═══ DATASET RECORDS ═══
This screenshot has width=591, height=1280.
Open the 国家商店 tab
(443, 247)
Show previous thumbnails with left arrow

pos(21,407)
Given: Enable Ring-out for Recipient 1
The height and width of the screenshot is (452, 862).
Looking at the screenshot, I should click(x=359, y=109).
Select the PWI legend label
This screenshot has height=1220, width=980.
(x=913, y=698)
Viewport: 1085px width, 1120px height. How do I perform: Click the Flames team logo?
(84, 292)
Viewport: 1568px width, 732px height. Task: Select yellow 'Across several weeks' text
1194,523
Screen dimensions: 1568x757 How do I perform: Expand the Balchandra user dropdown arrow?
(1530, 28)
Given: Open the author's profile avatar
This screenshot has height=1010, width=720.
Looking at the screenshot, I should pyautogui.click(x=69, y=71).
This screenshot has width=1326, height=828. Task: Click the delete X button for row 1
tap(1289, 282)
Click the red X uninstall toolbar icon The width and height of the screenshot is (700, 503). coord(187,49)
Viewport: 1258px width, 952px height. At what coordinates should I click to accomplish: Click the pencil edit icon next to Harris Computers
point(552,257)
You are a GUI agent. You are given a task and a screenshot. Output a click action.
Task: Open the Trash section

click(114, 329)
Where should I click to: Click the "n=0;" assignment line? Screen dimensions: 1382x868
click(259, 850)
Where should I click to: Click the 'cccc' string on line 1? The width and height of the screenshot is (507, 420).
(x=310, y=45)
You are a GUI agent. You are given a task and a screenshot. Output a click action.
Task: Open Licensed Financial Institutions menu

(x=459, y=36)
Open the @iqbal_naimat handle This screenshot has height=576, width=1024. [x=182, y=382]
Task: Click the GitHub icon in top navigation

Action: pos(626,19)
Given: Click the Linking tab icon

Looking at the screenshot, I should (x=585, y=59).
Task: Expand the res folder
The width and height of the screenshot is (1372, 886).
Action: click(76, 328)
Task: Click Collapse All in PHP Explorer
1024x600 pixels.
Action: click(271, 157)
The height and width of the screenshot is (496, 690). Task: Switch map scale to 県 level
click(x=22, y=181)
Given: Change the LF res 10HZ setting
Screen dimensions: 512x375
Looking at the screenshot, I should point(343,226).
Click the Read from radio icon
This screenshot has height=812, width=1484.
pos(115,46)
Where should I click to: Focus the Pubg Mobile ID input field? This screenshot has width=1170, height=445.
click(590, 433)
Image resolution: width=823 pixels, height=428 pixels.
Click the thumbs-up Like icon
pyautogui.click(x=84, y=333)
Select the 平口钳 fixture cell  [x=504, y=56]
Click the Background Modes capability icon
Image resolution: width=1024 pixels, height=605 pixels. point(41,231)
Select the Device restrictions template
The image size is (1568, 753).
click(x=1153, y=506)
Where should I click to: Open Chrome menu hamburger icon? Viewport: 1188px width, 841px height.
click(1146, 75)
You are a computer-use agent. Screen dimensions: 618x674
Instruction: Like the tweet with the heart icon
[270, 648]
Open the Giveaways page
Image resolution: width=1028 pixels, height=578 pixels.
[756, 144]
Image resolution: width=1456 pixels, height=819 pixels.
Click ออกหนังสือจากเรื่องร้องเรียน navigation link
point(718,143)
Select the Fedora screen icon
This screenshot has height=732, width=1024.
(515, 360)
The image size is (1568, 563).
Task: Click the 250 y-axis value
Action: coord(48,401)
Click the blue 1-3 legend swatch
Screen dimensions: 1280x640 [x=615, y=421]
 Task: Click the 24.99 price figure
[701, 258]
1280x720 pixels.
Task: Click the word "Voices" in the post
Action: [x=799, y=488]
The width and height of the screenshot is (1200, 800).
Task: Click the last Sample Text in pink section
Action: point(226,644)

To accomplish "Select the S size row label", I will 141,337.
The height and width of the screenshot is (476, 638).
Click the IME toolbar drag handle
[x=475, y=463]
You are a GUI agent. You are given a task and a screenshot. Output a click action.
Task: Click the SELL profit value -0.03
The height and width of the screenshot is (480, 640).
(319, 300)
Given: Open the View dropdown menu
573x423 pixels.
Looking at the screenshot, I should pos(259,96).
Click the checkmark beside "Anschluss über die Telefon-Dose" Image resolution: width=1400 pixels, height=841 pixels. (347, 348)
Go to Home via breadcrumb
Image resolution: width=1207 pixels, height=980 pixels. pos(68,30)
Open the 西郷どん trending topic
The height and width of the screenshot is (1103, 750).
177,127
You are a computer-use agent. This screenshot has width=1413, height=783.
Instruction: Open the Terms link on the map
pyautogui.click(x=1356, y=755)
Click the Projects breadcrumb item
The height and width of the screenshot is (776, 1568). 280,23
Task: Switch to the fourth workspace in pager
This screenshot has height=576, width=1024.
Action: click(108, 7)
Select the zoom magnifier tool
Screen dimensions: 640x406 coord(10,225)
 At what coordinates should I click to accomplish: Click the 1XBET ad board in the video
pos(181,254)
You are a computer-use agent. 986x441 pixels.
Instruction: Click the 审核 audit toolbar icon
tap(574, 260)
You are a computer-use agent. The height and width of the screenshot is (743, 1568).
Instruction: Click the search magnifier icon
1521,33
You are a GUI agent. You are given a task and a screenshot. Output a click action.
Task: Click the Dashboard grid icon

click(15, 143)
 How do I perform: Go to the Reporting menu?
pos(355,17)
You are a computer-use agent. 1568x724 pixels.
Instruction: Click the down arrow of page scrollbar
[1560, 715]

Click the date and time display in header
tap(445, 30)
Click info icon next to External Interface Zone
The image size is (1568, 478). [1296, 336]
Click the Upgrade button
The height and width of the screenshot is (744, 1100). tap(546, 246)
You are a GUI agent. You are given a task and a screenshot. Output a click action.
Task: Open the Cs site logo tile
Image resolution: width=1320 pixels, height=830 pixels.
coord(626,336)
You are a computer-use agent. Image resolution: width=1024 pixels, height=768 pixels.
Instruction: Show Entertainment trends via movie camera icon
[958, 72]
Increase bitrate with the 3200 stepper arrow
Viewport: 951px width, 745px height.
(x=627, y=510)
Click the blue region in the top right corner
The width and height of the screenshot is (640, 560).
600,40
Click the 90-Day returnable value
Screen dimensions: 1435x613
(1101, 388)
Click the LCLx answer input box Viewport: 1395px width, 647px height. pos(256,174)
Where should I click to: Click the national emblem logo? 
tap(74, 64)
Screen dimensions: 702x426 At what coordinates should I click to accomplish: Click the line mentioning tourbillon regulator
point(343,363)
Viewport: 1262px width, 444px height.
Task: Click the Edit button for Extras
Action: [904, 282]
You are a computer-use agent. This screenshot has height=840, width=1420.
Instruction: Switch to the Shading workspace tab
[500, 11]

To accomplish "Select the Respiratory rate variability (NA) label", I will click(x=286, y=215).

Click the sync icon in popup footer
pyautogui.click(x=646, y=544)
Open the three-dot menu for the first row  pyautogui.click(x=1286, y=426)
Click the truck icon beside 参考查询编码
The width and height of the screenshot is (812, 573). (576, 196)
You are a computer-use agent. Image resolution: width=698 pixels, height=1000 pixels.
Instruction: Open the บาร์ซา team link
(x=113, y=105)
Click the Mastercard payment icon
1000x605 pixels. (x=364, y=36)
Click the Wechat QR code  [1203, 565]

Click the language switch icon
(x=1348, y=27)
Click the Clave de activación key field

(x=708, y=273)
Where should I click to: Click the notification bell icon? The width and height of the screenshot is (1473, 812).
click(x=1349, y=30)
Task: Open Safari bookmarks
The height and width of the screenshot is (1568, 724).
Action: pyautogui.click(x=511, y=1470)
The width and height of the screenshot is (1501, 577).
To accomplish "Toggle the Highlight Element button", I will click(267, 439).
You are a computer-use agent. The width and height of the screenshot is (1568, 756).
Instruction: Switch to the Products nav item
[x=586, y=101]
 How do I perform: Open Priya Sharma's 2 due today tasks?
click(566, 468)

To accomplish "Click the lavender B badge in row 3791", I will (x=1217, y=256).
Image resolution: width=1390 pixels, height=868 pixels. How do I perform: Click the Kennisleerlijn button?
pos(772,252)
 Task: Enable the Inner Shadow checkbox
═══
_WORK REQUIRED_: Print the lines above exactly, starting with the line containing "How do I perform: Go to the Reporting menu?" and ending with the line containing "tap(74, 64)", both included.

_WRITTEN REPLY_:
 How do I perform: Go to the Reporting menu?
pos(355,17)
You are a computer-use agent. 1568x724 pixels.
Instruction: Click the down arrow of page scrollbar
[1560, 715]

Click the date and time display in header
tap(445, 30)
Click info icon next to External Interface Zone
The image size is (1568, 478). [1296, 336]
Click the Upgrade button
The height and width of the screenshot is (744, 1100). tap(546, 246)
You are a GUI agent. You are given a task and a screenshot. Output a click action.
Task: Open the Cs site logo tile
Image resolution: width=1320 pixels, height=830 pixels.
coord(626,336)
You are a computer-use agent. Image resolution: width=1024 pixels, height=768 pixels.
Instruction: Show Entertainment trends via movie camera icon
[958, 72]
Increase bitrate with the 3200 stepper arrow
Viewport: 951px width, 745px height.
(x=627, y=510)
Click the blue region in the top right corner
The width and height of the screenshot is (640, 560).
600,40
Click the 90-Day returnable value
Screen dimensions: 1435x613
(1101, 388)
Click the LCLx answer input box Viewport: 1395px width, 647px height. pos(256,174)
Where should I click to: Click the national emblem logo? 
tap(74, 64)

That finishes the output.